A JCR view of the world provided some examples on how to model different structures using a content tree. Though really introductionary it was interesting to see what kind of applications can be build using a content repository. I also liked the attitude of the speaker: The presentation was delivered using Apache Sling which uses JCR under the hood.
Probably the highlight of the first day was the talk by Grant Ingersoll on Large Scale Search, Discovery and Analytics. He introduced all the parts that make up larger search systems and showed the open source tools he uses. To increase the relevance of the search results you have to integrate solutions to adapt to the behaviour of the users. That's probably one of the big takeaways for me of the whole conference: Always collect data on your users searches to have it available when you want to tune the relevance, either manually or through some learning techniques. The slides of the talk are worth looking at.

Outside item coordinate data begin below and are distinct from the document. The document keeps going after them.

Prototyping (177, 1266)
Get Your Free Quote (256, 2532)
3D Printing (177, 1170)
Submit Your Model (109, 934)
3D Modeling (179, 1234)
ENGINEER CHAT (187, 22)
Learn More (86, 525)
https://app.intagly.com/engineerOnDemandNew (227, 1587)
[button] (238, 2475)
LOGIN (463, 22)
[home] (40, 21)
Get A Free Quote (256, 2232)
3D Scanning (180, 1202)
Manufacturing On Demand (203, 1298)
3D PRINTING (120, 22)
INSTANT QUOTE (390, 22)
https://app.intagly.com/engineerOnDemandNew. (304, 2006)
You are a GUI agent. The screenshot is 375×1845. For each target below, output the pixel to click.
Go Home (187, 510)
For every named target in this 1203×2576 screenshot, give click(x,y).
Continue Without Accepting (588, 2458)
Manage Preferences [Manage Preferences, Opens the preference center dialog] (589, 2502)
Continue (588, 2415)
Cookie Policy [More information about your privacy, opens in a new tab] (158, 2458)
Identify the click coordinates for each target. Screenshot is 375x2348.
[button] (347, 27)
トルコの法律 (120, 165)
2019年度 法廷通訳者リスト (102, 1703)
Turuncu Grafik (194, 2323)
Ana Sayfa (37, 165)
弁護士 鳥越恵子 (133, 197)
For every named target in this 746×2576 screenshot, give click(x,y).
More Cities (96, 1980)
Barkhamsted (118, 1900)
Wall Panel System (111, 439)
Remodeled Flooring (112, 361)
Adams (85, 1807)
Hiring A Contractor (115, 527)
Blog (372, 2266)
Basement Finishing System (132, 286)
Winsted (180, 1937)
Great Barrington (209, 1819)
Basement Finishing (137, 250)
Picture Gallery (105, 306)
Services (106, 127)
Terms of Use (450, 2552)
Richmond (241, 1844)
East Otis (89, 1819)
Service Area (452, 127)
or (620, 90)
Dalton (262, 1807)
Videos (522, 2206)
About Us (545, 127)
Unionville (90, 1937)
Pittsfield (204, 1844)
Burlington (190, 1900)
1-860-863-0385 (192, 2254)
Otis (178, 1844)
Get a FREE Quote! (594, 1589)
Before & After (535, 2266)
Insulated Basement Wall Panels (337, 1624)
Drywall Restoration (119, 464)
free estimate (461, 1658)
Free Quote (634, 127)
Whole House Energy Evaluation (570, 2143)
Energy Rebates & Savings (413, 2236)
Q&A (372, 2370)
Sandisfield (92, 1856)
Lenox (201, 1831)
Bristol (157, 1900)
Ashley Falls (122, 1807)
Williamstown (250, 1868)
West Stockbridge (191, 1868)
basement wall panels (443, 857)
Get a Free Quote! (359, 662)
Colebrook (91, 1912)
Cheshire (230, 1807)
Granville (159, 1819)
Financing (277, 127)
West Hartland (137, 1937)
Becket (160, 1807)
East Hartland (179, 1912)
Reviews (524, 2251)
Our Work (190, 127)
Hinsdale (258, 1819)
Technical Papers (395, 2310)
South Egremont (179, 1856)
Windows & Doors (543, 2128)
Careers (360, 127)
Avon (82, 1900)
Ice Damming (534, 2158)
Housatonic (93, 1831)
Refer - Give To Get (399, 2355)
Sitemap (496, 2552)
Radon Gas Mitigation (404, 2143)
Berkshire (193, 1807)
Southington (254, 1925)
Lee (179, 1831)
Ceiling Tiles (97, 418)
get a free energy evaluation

The rest of the day I attended several talks on the internals of Lucene. Hardcore stuff, I would be lying if I said I would have understood everything but it was interesting nevertheless. I am glad that some really smart people are taking care that Lucene stays as fast and feature rich as it is.
The day ended with interesting discussions and some beer at the Buzz Party and BBQ.
The first talk of the second day on Smart Autocompl... by Anne Veling was fantastic. Anne demonstrated a rather simple technique for doing semantic analysis of search queries for specialized autocompletion for the largest travel information system in the Netherlands. The query gets tokenized and then each field of the index (e.g. street or city) is queried for each of the tokens. This way you can already guess which might be good field matches.
Another talk introduced a scalable tool for preprocessing of documents, Hydra. It stores the documents as well as mapping data in a MongoDb instance and you can parallelize the processing steps. The concept sounds really interesting, I hope I can find time to have a closer look.
In the afternoon I attended several talks on Elasticsearch, the scalable search server. Interestingly a lot of people seem to use it more as a storage engine than for searching.
One of the tracks was cancelled, Ted Dunning introduced new stuff in Mahout instead. He's a really funny speaker and though I am not deep into machine learning I was glad to hear that you are allowed to use and even contribute to Mahout even if you don't have a PhD.
In the last track of the day Alex Pinkin showed 10 problems and solutions that you might encounter when building a large app using Solr. Quite some useful advice.
The event took place at Urania, a smaller conference center and theatre. Mostly it was suited well but some of the talks were so full that you either had to sit on the floor or weren't even able to enter the room. I understand that it is difficult to predict how many people attend a certain event but some talks probably should have been scheduled in different rooms.
The food was really good and though it first looked like the distribution was a bottleneck this worked pretty well.
This year Berlin Buzzwords had a rather unusual format. Most of the talks were only 20 minutes long with some exceptions that were 40 minutes long. I have mixed feelings about this: On the one hand it was great to have a lot of different topics. On the other hand some of the concepts definitively would have needed more time to fully explain and grasp. Respect to all the speakers who had to think about what they would talk about in such a short timeframe.
Berlin Buzzwords is a fantastic conference and I will definitively go there again.